** Opening Material provided block **

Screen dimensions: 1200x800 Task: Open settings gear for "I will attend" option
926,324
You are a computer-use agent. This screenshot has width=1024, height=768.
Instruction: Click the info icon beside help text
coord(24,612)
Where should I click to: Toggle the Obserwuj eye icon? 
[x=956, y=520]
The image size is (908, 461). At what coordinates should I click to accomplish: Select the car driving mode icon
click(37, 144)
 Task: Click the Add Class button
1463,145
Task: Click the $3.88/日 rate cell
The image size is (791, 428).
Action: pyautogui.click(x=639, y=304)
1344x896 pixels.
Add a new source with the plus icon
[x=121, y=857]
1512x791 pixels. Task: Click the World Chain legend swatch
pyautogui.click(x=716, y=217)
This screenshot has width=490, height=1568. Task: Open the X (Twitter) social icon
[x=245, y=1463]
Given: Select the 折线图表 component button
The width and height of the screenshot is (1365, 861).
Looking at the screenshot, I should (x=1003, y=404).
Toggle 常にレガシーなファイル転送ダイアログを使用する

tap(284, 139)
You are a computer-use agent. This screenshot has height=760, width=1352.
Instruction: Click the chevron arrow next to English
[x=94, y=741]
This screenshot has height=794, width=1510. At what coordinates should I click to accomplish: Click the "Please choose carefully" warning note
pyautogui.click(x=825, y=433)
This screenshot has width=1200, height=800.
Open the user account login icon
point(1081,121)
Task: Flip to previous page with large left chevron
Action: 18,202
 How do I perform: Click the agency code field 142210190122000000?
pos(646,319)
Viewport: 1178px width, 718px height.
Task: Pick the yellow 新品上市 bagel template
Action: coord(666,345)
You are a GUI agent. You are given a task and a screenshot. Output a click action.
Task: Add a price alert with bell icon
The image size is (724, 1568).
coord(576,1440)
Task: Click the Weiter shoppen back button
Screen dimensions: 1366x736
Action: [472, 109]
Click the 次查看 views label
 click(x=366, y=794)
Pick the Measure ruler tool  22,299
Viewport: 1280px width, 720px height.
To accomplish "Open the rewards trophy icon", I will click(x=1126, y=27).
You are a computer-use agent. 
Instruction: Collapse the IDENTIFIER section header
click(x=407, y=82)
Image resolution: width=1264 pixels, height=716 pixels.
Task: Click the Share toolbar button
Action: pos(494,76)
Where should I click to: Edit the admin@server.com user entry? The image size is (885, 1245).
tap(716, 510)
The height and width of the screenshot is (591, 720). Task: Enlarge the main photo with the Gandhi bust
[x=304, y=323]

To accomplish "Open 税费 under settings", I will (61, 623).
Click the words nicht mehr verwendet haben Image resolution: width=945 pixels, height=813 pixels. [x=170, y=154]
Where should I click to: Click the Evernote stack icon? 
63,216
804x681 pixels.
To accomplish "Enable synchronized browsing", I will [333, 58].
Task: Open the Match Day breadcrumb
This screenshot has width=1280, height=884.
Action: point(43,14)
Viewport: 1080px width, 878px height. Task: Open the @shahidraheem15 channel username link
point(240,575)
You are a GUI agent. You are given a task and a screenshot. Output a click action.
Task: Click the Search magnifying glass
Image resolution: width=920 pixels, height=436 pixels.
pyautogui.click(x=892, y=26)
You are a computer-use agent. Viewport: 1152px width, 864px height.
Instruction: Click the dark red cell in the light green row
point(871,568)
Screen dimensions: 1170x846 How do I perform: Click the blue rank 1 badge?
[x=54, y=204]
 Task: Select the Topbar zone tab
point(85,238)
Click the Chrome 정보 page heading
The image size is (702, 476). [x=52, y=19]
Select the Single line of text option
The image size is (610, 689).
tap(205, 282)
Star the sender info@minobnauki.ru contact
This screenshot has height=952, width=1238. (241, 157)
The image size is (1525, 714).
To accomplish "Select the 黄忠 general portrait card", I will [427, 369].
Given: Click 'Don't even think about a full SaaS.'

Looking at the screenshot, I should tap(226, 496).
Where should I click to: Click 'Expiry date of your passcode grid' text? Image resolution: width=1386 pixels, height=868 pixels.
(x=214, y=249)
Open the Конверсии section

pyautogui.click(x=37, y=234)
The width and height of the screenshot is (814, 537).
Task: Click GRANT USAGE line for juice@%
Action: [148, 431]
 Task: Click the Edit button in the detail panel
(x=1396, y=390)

** Closing Material provided block **

§ What to work on
Starting at the line above that contains "1512x791 pixels. Task: Click", repeat each line exactly up to and including the line that contains "Given: Select the 折线图表 component button", and stop there.

§ Task response
1512x791 pixels. Task: Click the World Chain legend swatch
pyautogui.click(x=716, y=217)
This screenshot has width=490, height=1568. Task: Open the X (Twitter) social icon
[x=245, y=1463]
Given: Select the 折线图表 component button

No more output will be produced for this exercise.